> Exercise requirements: Can you extract the entries below from the line with "Task: Open the Types filter dropdown" up to and including the line with "(x=506, y=201)", copying each line exactly and leaving out the pictures?

[Lines of data]
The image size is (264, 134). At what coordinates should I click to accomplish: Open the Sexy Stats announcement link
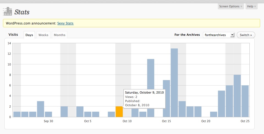65,23
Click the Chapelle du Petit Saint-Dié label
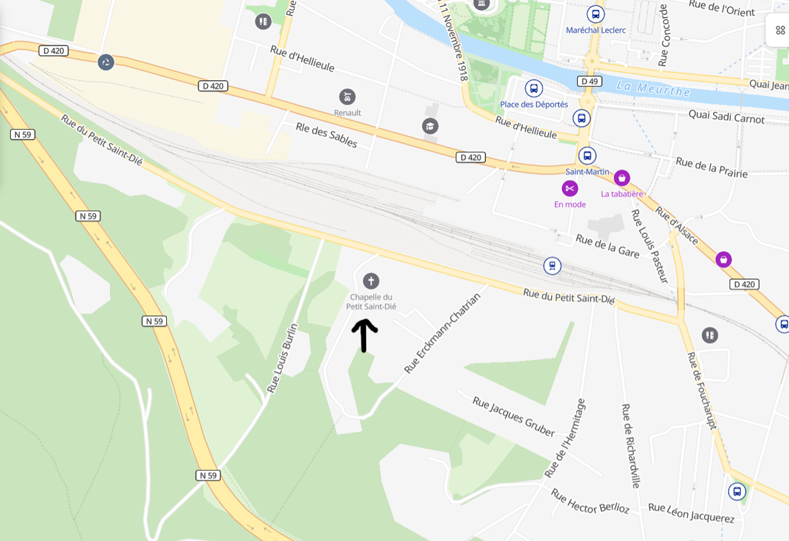The height and width of the screenshot is (541, 789). coord(371,301)
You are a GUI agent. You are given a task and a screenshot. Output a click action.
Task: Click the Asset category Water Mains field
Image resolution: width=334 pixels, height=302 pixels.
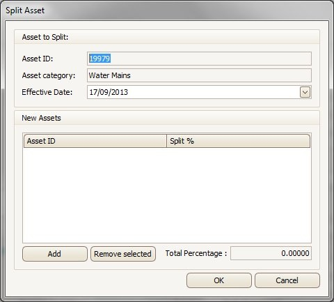[199, 75]
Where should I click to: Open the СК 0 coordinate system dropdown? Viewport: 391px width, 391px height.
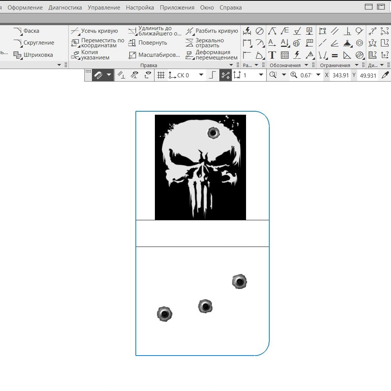tap(201, 75)
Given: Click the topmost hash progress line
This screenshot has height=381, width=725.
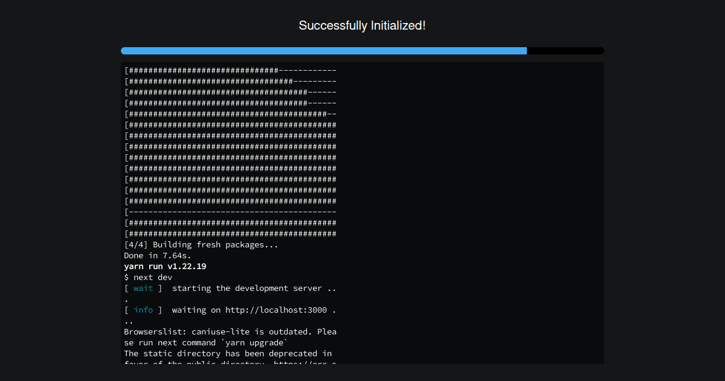Looking at the screenshot, I should (x=230, y=70).
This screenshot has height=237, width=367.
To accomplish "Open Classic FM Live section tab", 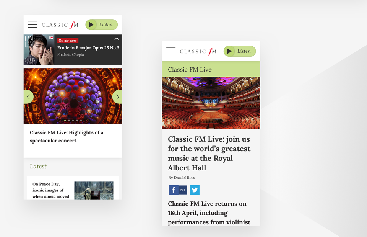I will click(211, 69).
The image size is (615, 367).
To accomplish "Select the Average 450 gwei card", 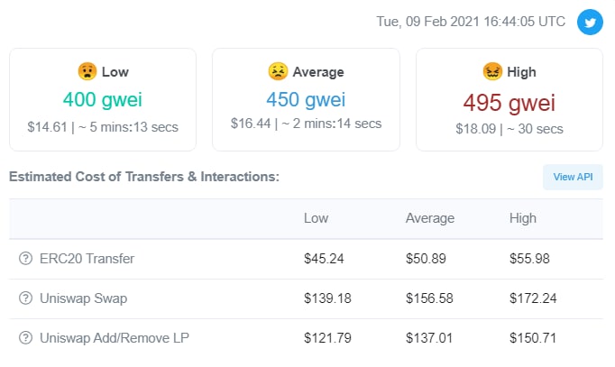I will 306,99.
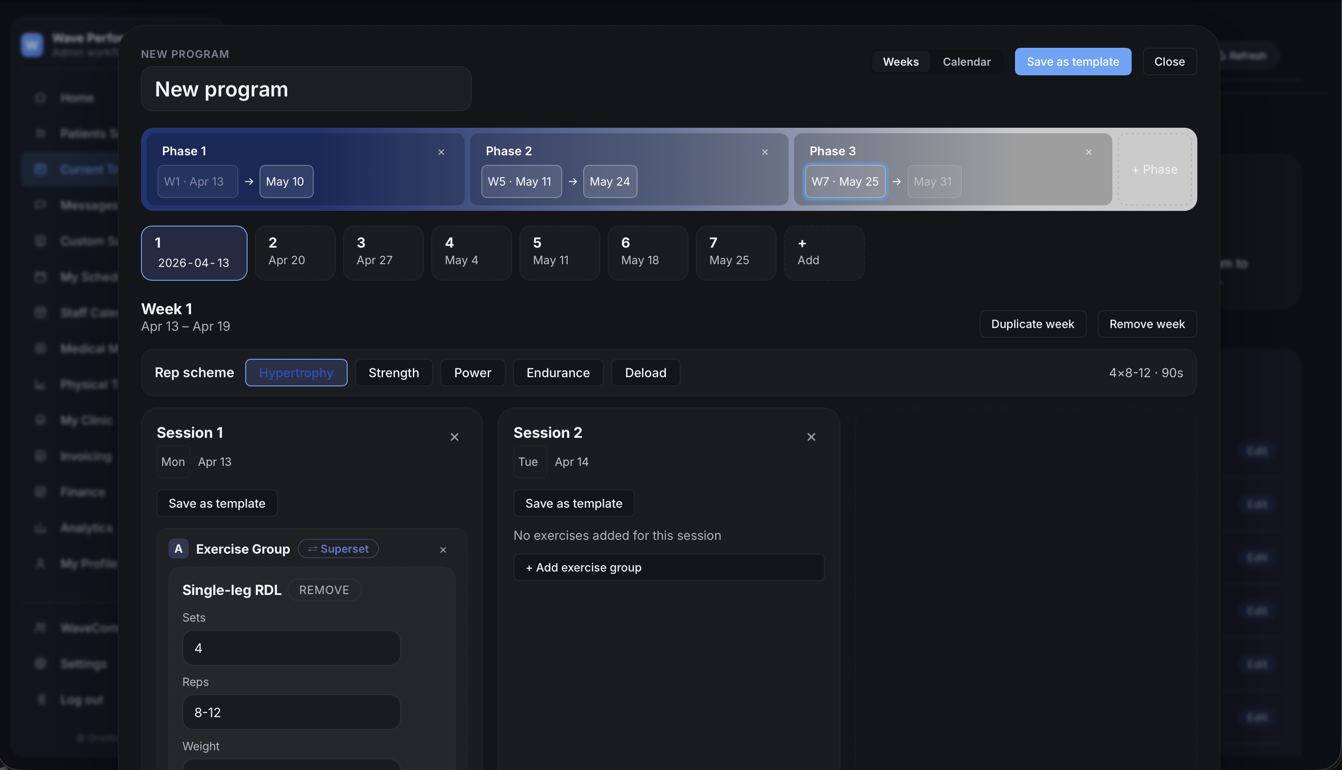This screenshot has height=770, width=1342.
Task: Switch rep scheme to Endurance
Action: 558,372
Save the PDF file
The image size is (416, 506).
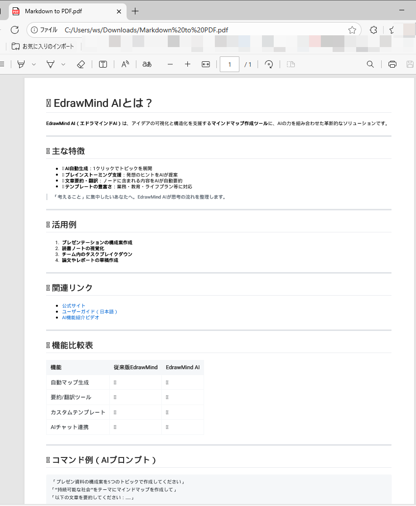point(410,64)
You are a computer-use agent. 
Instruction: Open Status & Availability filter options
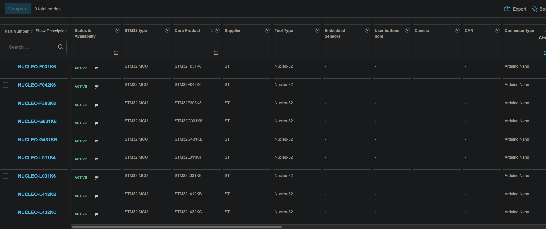pyautogui.click(x=116, y=53)
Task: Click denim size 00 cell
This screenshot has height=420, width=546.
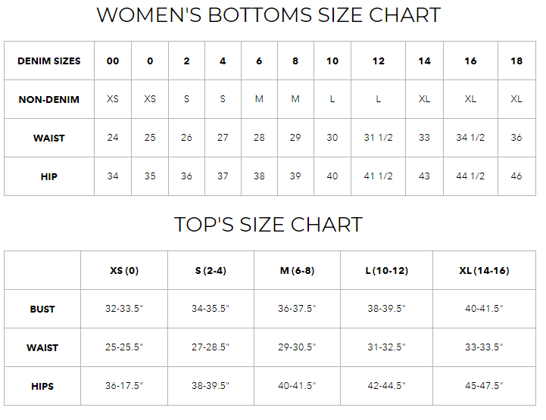Action: [113, 61]
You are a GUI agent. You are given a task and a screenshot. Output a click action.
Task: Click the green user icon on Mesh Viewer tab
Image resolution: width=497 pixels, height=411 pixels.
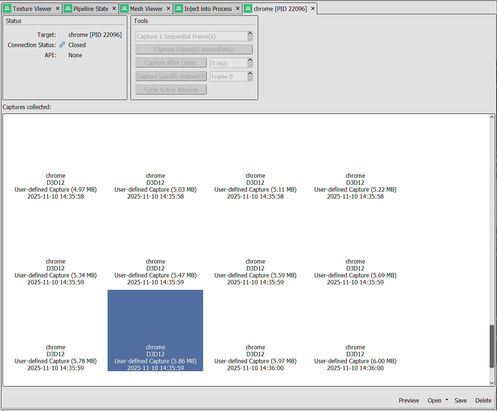pyautogui.click(x=124, y=8)
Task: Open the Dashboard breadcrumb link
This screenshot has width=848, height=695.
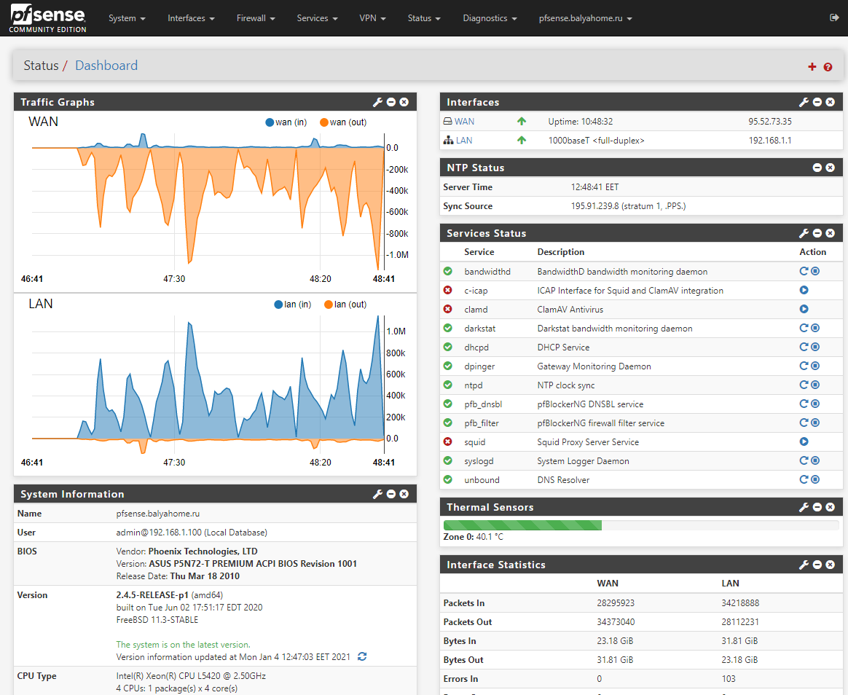Action: coord(106,66)
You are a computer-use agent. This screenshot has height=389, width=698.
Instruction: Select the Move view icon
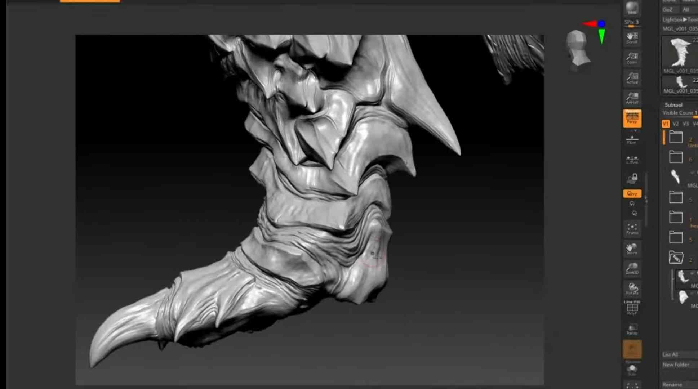[632, 249]
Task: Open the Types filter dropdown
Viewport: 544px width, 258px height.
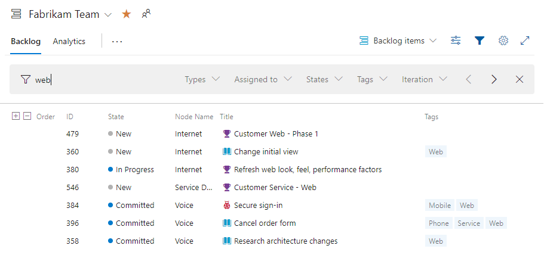Action: coord(202,79)
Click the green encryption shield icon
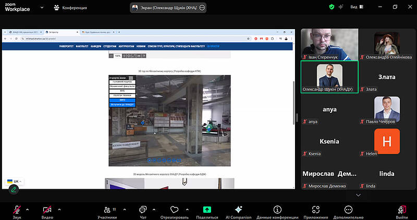This screenshot has height=220, width=417. [x=331, y=7]
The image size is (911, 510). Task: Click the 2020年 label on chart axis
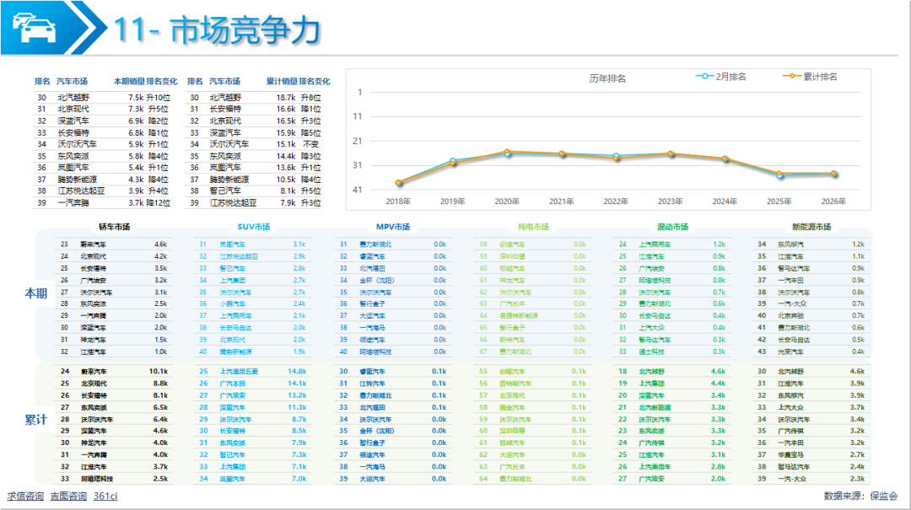(x=506, y=201)
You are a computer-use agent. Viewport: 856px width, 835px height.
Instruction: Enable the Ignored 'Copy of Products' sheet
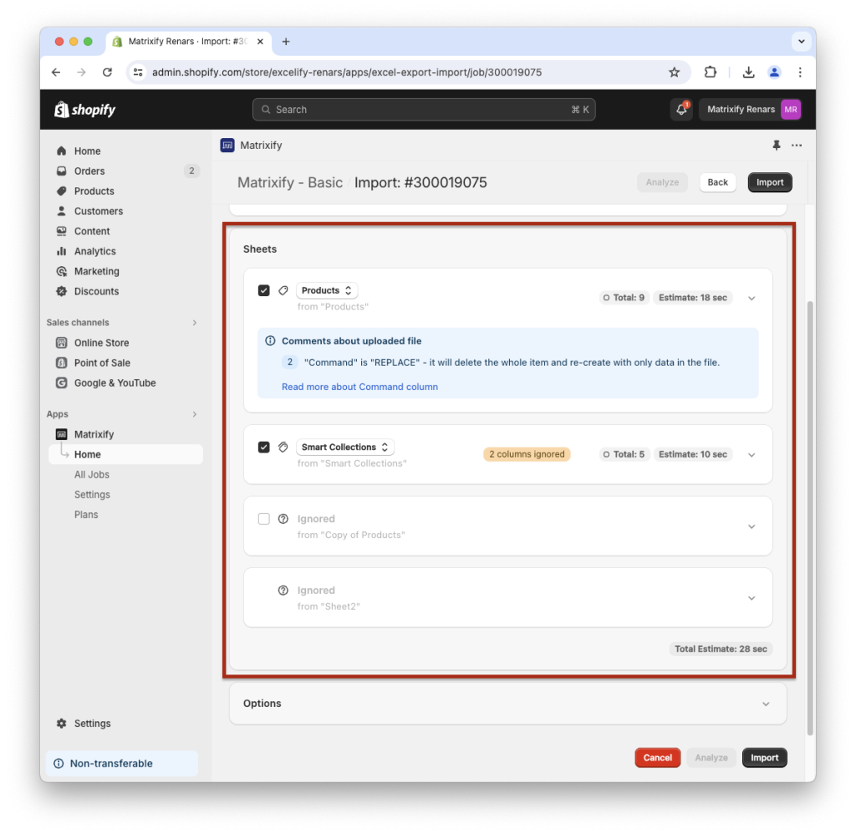264,519
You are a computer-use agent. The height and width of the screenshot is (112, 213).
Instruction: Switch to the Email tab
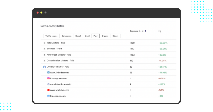pyautogui.click(x=87, y=36)
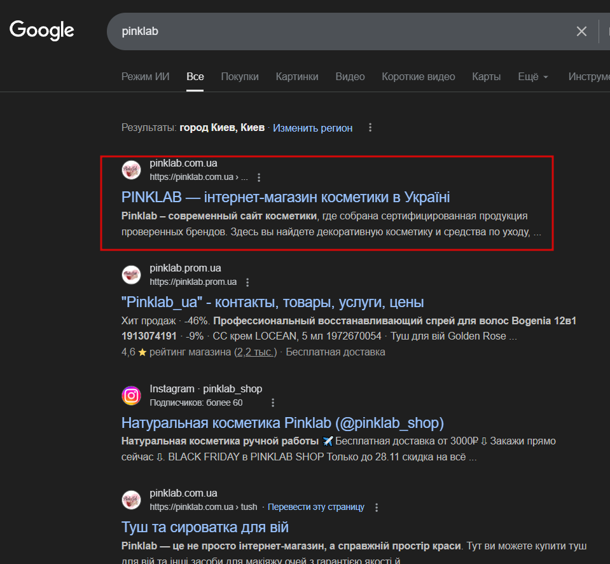Switch to the Картинки tab
This screenshot has height=564, width=610.
(x=297, y=77)
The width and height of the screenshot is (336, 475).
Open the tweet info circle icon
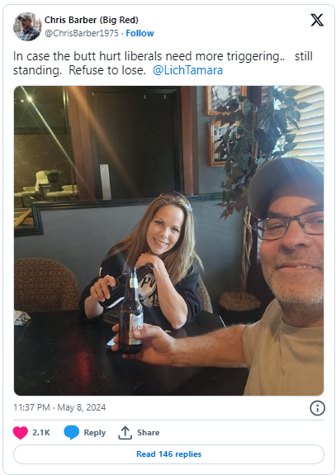coord(317,408)
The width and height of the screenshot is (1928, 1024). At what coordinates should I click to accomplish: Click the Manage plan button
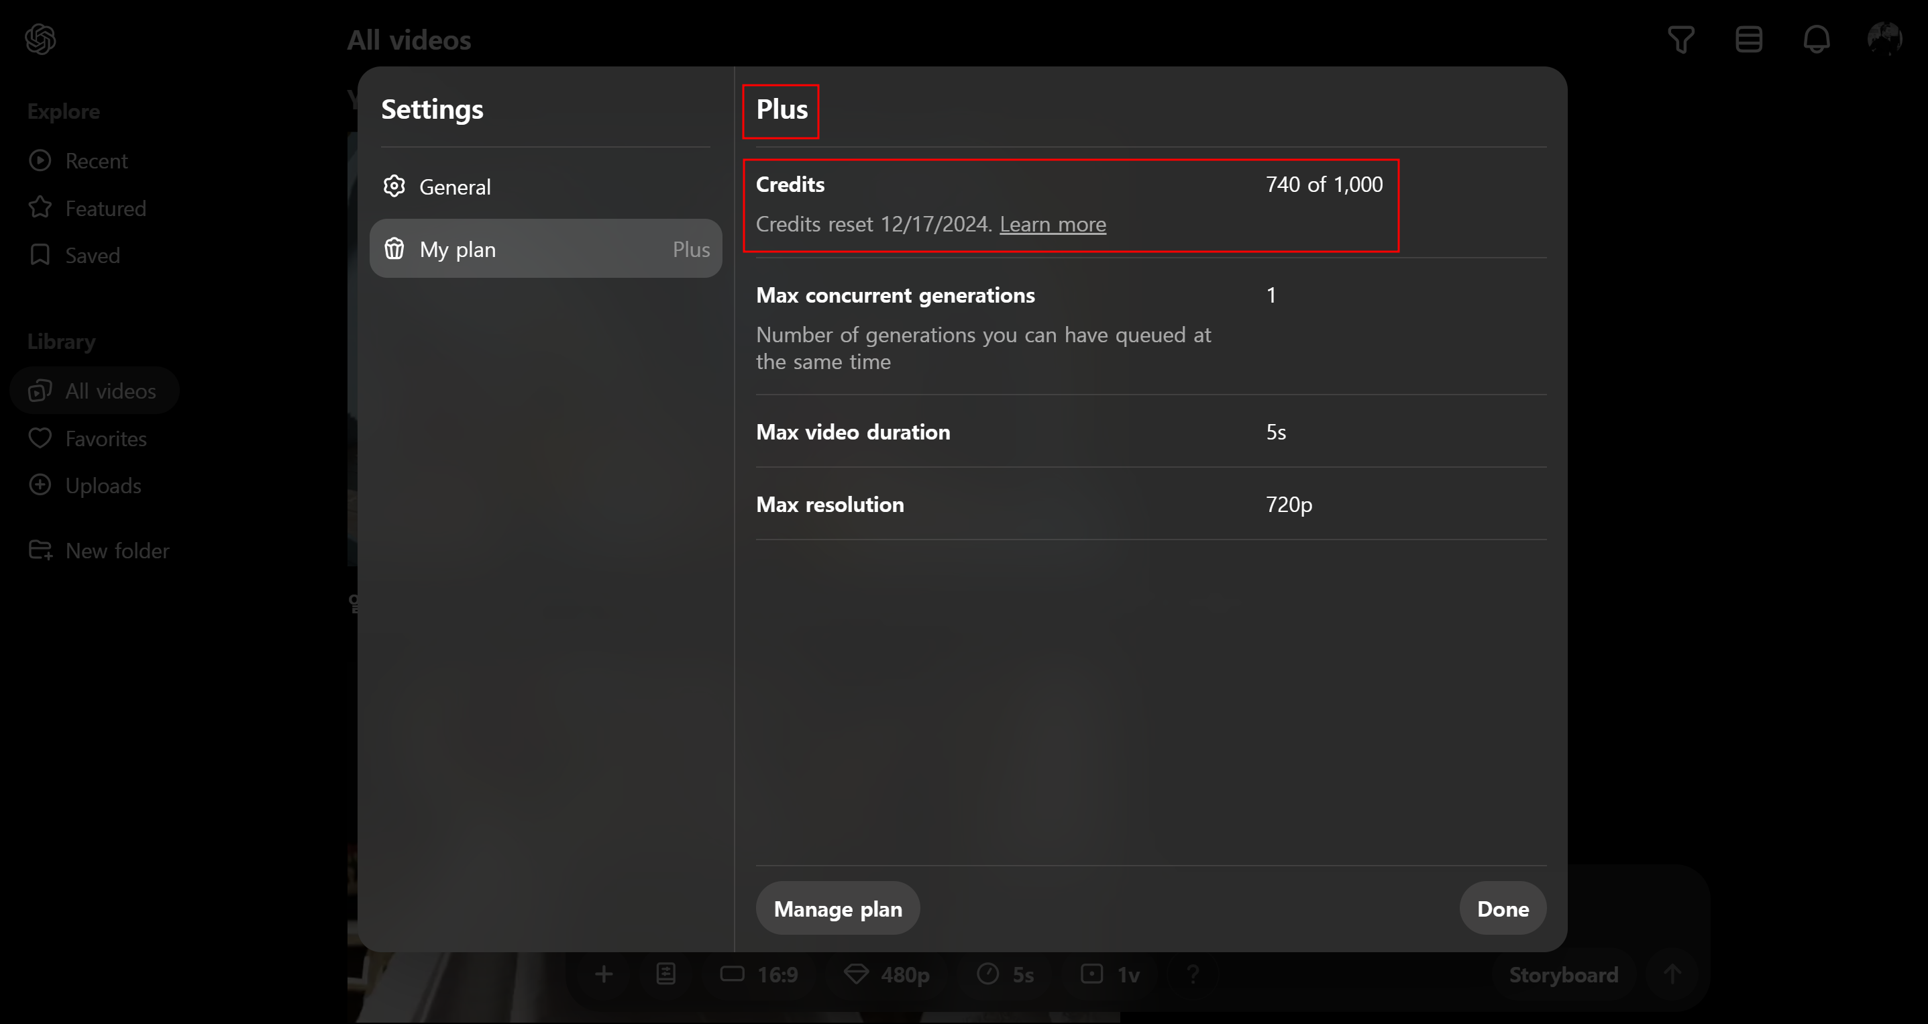838,908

> Solution to this task:
Task: Open the Types filter dropdown
Viewport: 544px width, 258px height.
Action: coord(202,79)
Click the green encryption shield icon
This screenshot has height=220, width=417. [x=331, y=7]
The image size is (911, 510). Task: Click the 2020年 label on chart axis
(x=506, y=201)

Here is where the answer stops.